Mohsen Marzouk a de bonnes raisons de se sentir incompris et d’avoir souvent besoin de s’expliquer, car il est l’un des plus talentueux hommes politiques de sa génération en Tunisie, mais il n’arrive pas à décoller dans les sondages d’opinion, victime d’un malentendu. Portrait d’un chef au destin contrarié…
Par Imed Bahri
Le président de Machrou Tounes, qui a eu son heure de gloire aux côtés de feu Béji Caïd Essebsi, en cofondant avec lui le parti Nidaa Tounes, en juin 2012, en contribuant activement à son triomphe électoral en 2014 et en étant, pendant plusieurs mois, son principal conseiller politique au Palais de Carthage.
Cette gloire a duré jusqu’au début de l’année 2016, lorsque, écœuré par les micmacs et les manigances du fils de l’ancien président, Hafedh Caïd Essebsi, cet ancien militant de la gauche estudiantine s’est résigné à quitter le parti dont il était promu secrétaire général, la mort dans l’âme, et à fonder Machrou Tounes, parti promis à sa naissance à un grand avenir mais qui n’a vraiment pas réussi à décoller, abandonné, en cours de route, par beaucoup de ses co-fondateurs.
Une «carrière» en dents de scie
Cette «carrière» en dents de scie est d’autant plus inexplicable qu’en comparaison avec les autres acteurs de la scène politique tunisienne post-2011, plus inconsistants les uns que les autres, Mohsen Marzouk pourrait être considéré sinon comme un poids lourd du moins comme une valeur sûre : un homme d’expérience, bon tribun et fin analyste, souvent pondéré et porté sur le dialogue, mais tranchant et intraitable lorsqu’il le faut, et qui connaît les arcanes de la diplomatie et de la géostratégie.
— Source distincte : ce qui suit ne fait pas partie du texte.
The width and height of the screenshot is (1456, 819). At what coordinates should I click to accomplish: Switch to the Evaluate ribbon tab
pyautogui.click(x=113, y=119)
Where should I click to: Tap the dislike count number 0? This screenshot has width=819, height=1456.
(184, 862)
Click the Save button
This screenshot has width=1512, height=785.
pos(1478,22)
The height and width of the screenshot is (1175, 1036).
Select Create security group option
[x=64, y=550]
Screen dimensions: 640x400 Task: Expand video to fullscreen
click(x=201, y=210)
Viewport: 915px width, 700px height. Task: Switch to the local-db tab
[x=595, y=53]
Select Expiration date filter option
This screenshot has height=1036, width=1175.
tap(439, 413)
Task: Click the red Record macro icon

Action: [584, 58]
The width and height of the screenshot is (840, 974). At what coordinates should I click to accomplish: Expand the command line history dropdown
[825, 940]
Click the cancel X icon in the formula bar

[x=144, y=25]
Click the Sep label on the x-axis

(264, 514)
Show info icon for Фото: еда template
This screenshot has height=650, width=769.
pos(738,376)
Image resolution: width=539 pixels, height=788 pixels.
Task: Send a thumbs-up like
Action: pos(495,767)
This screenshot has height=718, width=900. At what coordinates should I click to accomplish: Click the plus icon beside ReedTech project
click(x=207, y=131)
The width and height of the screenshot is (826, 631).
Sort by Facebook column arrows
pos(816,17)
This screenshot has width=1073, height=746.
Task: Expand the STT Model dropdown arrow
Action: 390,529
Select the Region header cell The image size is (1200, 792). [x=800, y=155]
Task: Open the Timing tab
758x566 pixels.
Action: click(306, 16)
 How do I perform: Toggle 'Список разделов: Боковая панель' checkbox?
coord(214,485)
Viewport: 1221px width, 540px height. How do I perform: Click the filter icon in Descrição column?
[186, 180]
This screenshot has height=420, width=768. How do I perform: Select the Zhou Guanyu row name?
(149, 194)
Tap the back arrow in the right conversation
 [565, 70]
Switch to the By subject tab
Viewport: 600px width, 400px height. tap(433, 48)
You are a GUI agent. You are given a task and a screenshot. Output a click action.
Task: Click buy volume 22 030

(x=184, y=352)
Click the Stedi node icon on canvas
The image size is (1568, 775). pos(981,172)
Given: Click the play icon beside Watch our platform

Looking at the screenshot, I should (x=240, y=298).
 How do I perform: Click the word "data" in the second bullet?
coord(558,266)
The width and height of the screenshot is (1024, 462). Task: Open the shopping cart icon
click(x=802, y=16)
Ses réseaux et son carnet d’adresses sont bien étoffés, sur les plans national, régional et international. Il lui manque, cependant, l’essentiel, à savoir cette capacité innée de séduire et de forcer l’admiration de ses semblables. Ce qu’on appelle généralement le charisme, ou, en dialecte tunisien, le «qboul» : cette capacité de faire accepter ses défauts et pardonner ses erreurs.
Autre problème de Mohsen Marzouk : quoiqu’il fasse, il n’arrive pas à inspirer une totale confiance. Il est le contraire même de Kaïs Saïed, le président de la république qui a remporté l’élection avec plus 72% des suffrages sans être adossé à un parti ni sans avoir fait une vraie campagne, et à qui on semble tout pardonner, même ses plus lourdes bavures, et Dieu s’il en fait. Le président de Machrou est moins chanceux, puisqu’on ne lui pardonne rien et on lui reproche souvent tout et, plus souvent encore, n’importe quoi. Des défauts, il en a, sans doute, lui aussi, comme celui d’être pressé (ce que trahit son débit trop rapide), mais on lui en invente souvent beaucoup, pour mieux l’accabler. Ce qui facilite la tâche à ses adversaires, qui le redoutent et ne manquent pas d’alimenter les plus folles rumeurs à son compte.
Le Sisyphe de la scène politique
Au chapitre des explications, Mohsen Marzouk a publié, dimanche 24 mai 2020, un post Facebook, où il dément avoir jamais tendu la main aux «khwanjia», selon son terme, à savoir les Frères musulmans d’Ennahdha. Ce que beaucoup continuent de lui reprocher, à tort selon lui.
«Nous n’avons jamais tendu la main aux Khwanjia au sein du gouvernement Chahed. Nous voulions juste unifier nos forces avant de fonder Tahya Tounes, en tant que grand parti rassembleur et constituer ainsi une majorité face à Ennahdha au gouvernement et au parlement. L’entrée au gouvernement fait partie de ce projet qui n’a pas réussi parce que Chahed et son groupe n’ont pas respecté leurs engagements. Si notre but était d’avoir des portefeuilles ministériels, nous aurions pu avoir le double des maroquins qui nous ont été attribués à la formation du gouvernement Chahed. Et bien avant ce gouvernement, nous aurions accepté le ministère des Affaires étrangères ou gardé notre poste à la présidence de la république. Il est facile de juger les événements et les personnes quand on ignore les faits. Sachant que, n’eussent été nos efforts durant les années 2013-2014, la situation en Tunisie aurait été totalement différente. Lorsque les héros d’aujourd’hui se cachaient et que nous étions aux premiers rangs à nous battre, en ce temps des Ligues de protection de la révolution et d’assassinats politiques», a écrit Mohsen Marzouk dans ce post où il tente de dissiper des malentendus, de démentir des accusations infondées et de se rendre justice lui-même.
À 55 ans, ce vieux routier de la politique est un véritable Sisyphe : il continue à pousser la pierre (de l’hostilité, de l’adversité et de l’incompréhension) au sommet de la montagne, en espérant qu’un jour, par une sorte de justice divine, elle cessera de dégringoler.